While HealthState answers:
“Is the system healthy?”
HealthInfo answers:
“Why is the system in this condition?”
When the system enters a degraded or failed state,
HealthInfo contains human-readable messages describing the
underlying causes. These may include:
Fault conditions in critical components
Communication problems
Disabled subsystems
Operational state inconsistencies
Command execution failures
This allows operators to understand the origin of a problem without manually inspecting individual subsystem states.
When the system returns to a healthy condition,
HealthInfo is cleared.
HealthInfo Propagation
CSP.LMC devices subscribe to the HealthInfo attributes of
their subordinate subsystems.
When a subsystem updates its diagnostic information, the
corresponding parent device incorporates that information into
its own HealthInfo output, according to the aggregation and
diagnostic rules defined by the supervision architecture.

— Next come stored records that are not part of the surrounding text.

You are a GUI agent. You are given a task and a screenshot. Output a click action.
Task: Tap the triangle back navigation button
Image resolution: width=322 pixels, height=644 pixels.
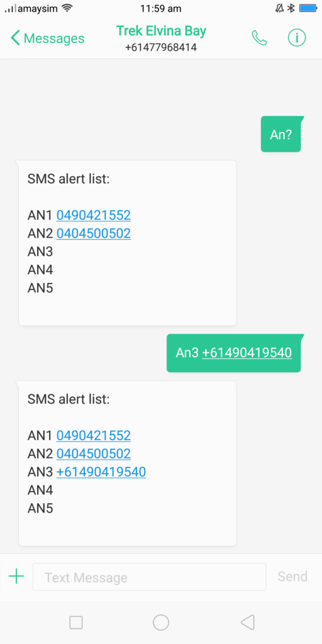tap(248, 622)
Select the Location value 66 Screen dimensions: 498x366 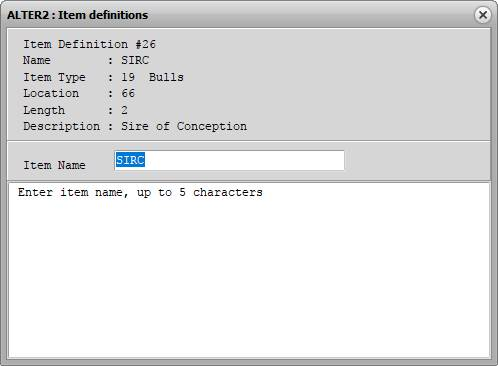pos(128,93)
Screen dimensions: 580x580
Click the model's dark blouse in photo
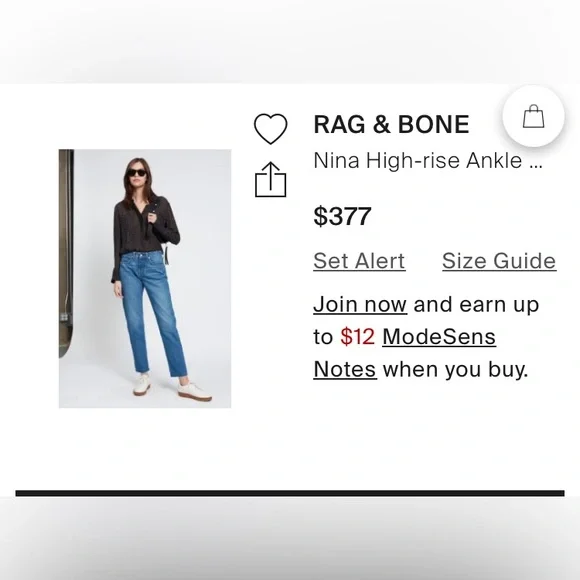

This hierarchical propagation ensures that higher-level devices expose relevant diagnostic context originating from the components they supervise.
Note
The CSP.LMC Controller does not subscribe to the HealthInfo attributes
of CSP.LMC Subarray devices.
This is an intentional design choice. The CSP.LMC Controller derives its diagnostic output directly from the underlying subsystem snapshot rather than aggregating Subarray-level diagnostics.
This prevents duplication of messages across hierarchy levels and
ensures that the CSP.LMC Controller HealthInfo remains concise,
unambiguous, and semantically aligned with its system-wide role.
Forwarded HealthInfo buffering
Forwarded subsystem HealthInfo change events are buffered and
coalesced by the CSP.LMC supervision loop.
For each subscribed subsystem source, only the latest received
HealthInfo payload is retained until the next debounced evaluation
cycle. During that cycle, forwarded updates are merged together with the
locally evaluated diagnostics and a single HealthInfo attribute
publication is performed (subject to change detection).
This prevents bursts of consecutive HealthInfo events on the parent
device when multiple subsystems update their diagnostics in quick
succession.
Health Transition Triggers
The aggregated HealthState (and consequently HealthInfo)
may change through two mechanisms.
Subsystem Event Propagation
Health and operational state changes reported by subordinate subsystems contribute to the aggregated system health. These updates follow the supervised, snapshot-based evaluation flow.
Since both health and operational changes may affect diagnostics, rapid sequences of subsystem updates could otherwise lead to multiple consecutive evaluations and publications.
The supervision layer mitigates this behaviour through debounce and latency control.
Command-Driven Forcing
In addition to event-driven updates, command execution outcomes can directly influence the system health.
When a command executed on a CSP.LMC device fails, the system may
explicitly force the HealthState into a DEGRADED or FAILED
condition, depending on the severity of the failure.
In this case:
The transition does not originate from subsystem updates.
The transition reflects an operational failure.
HealthInfois updated to include the reason.
This dual mechanism ensures that the reported health condition reflects both subsystem status and runtime operational errors.
Design Principles
The health supervision architecture is designed to:
Prevent transient oscillations in reported health.
Guarantee bounded evaluation latency.
Ensure atomic and consistent system snapshots.
Minimize redundant attribute publications.
Provide clear diagnostic information alongside health transitions.
Maintain separation between timing, evaluation, and explanation logic.